**Problem statement:** I need the lines from the one holding "The width and" to the last line of the data below repeated exactly, both included, without pictures.

**Supplied data:**
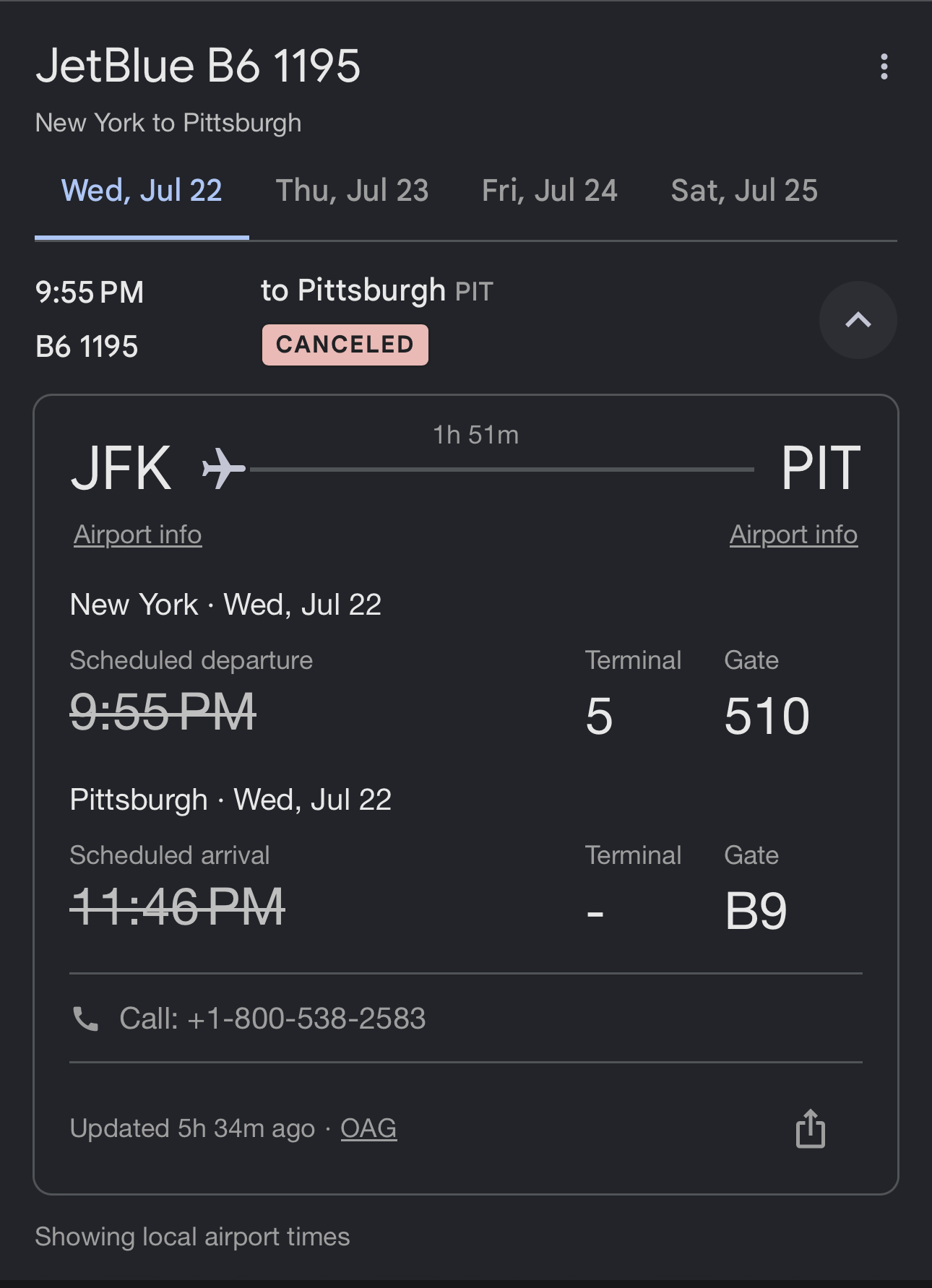Click the JFK airport code
932x1288 pixels.
tap(121, 468)
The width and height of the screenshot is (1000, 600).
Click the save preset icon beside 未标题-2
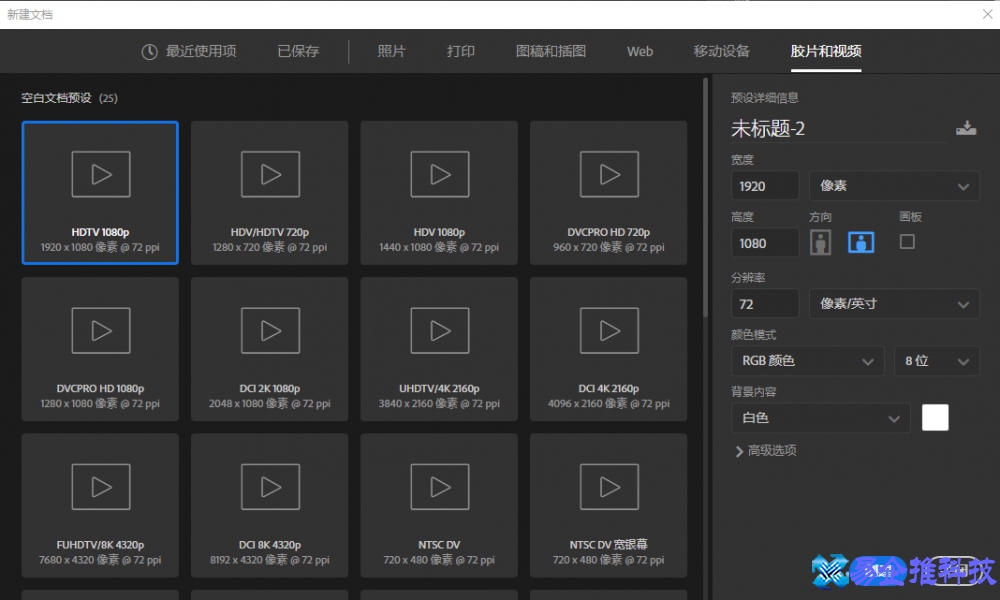[x=965, y=128]
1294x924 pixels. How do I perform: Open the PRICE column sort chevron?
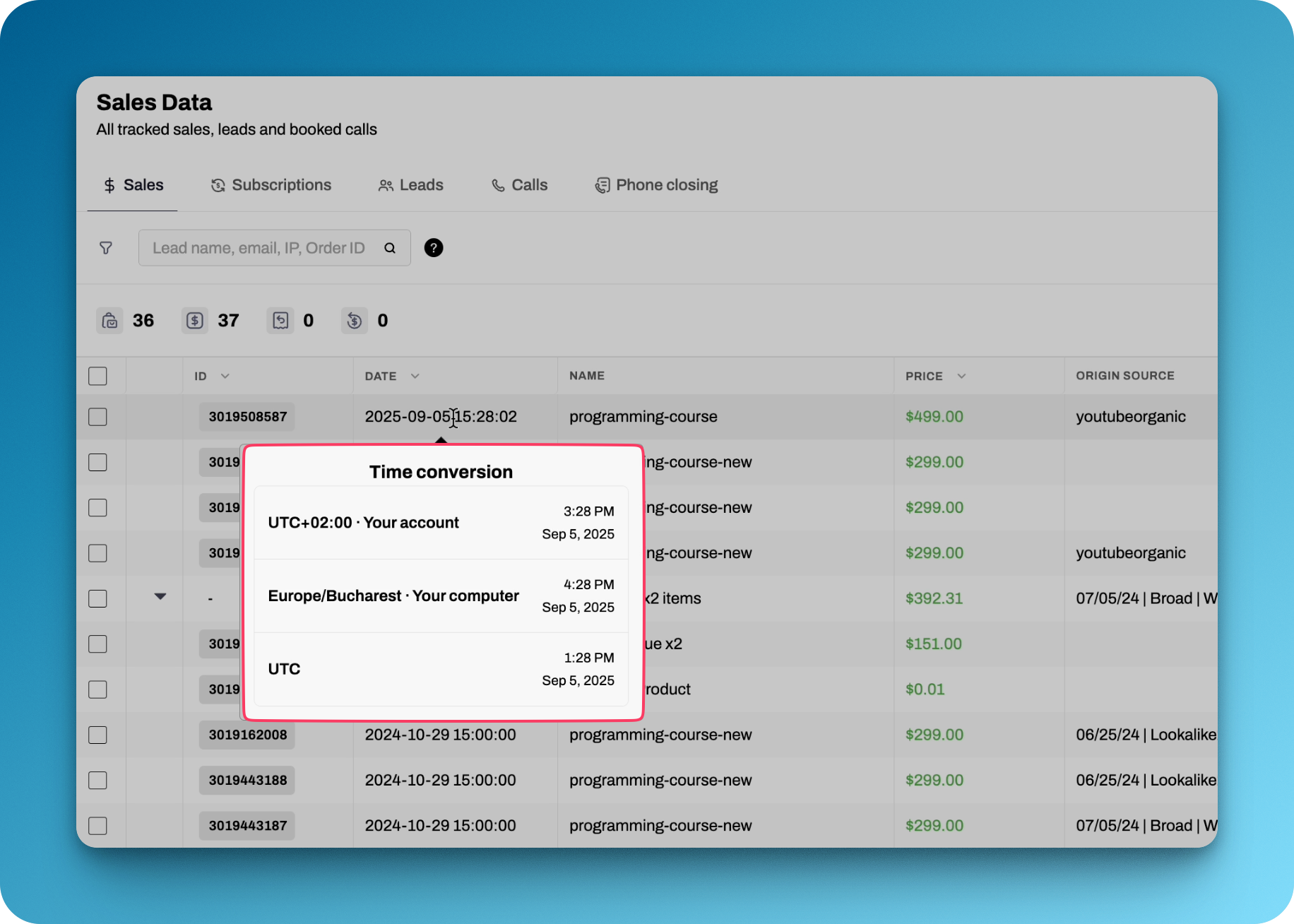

**Exercise output:**
The width and height of the screenshot is (1000, 600).
Click the save preset icon beside 未标题-2
[x=965, y=128]
1294x924 pixels. How do I perform: Open the PRICE column sort chevron?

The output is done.